The day was not done yet.  Gerald left, and I sat down and rested my head on my knees.  I was tired.  We had steadily worked all day without a break.  My feet hurt, and my arms hurt (from the cabinets).  They really hurt today!

The next task was to bore 4 holes in the brick steps to re-mount a broken rail.  This is a 'must' for an FHA appraiser.  Two days night before, I brought home the hollow core drill, and it worked for 10 seconds.  We could not revive it.  It appeared to be an electrical problem in the GFI.  I returned it to Rental Works.  Those folks are fantastic.  They could not get it looked at until the next day (yesterday), and it was ready to be picked up for a second try.

Four holes and two wet feet (Mark's) later, we had successfully cut the brick without....ooops...yes, the very last hole managed to break the brick.  An easy fix.

We now just have a small bit of plumbing hookups to execute, and we are ready to wash our hands of this project.

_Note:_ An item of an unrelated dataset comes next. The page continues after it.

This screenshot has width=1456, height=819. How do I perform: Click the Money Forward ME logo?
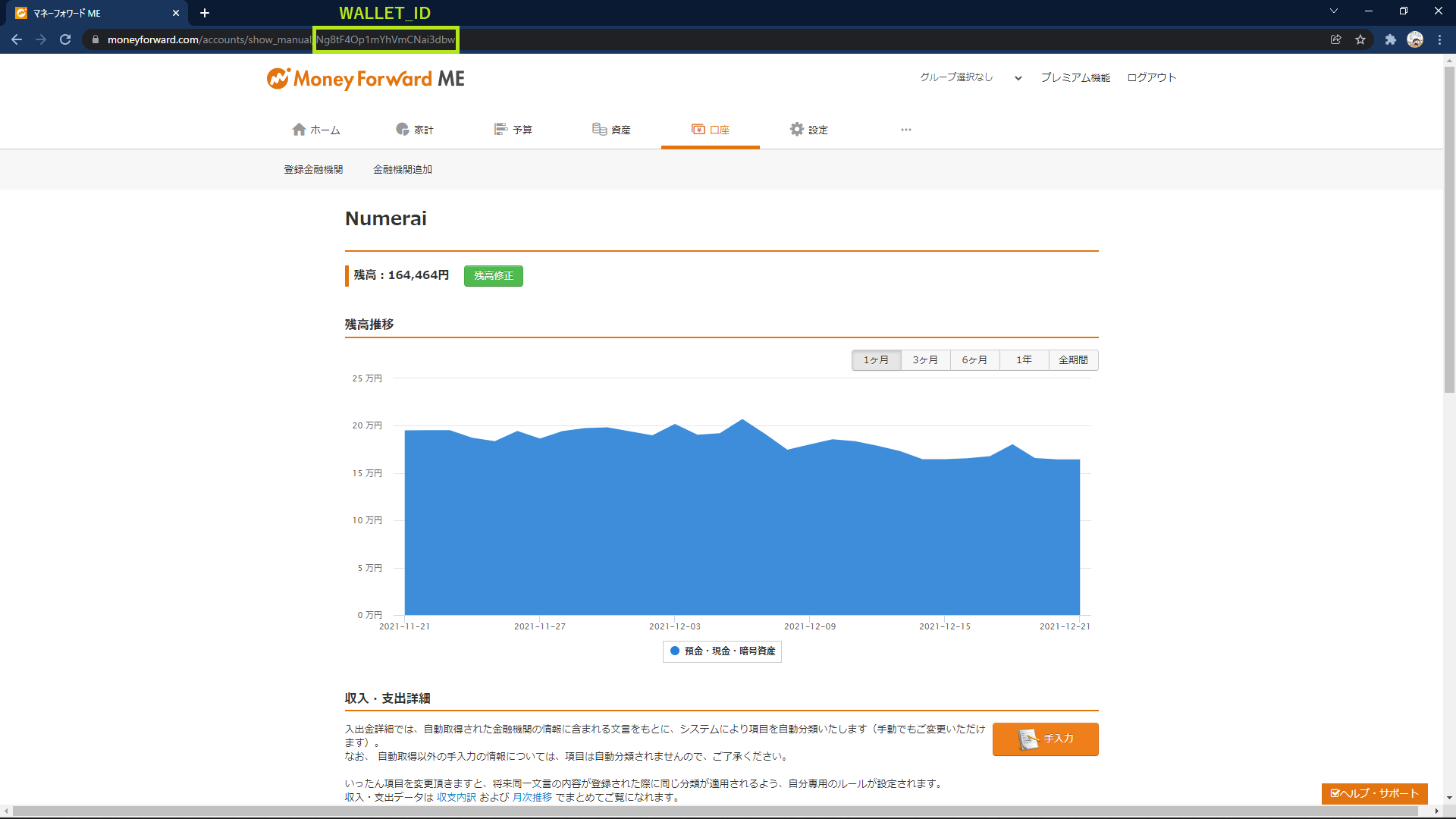366,79
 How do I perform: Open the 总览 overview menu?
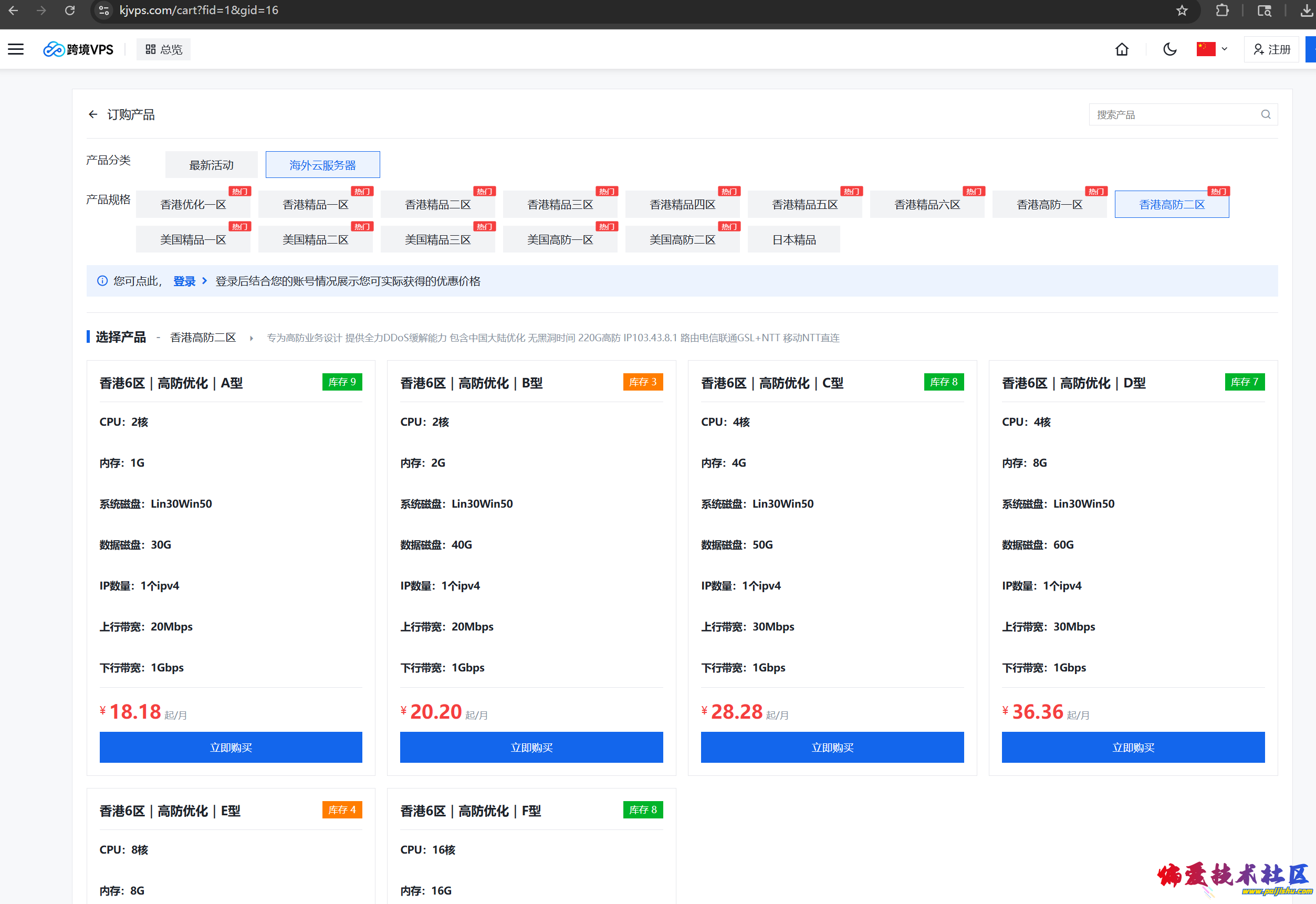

I was very tired today from yesterday. I had to take the drill back, meet a truck for the vanity that was delivered, pick up some stain and paint. I have to finish staining the pine steps the same color as the flooring.  I didn't have it in me to do that.  I went to Lowe's to get an oscillating multi-tool.  I then saw all manner of things that  were interesting.  I'll write on that tomorrow, as this post is getting long winded.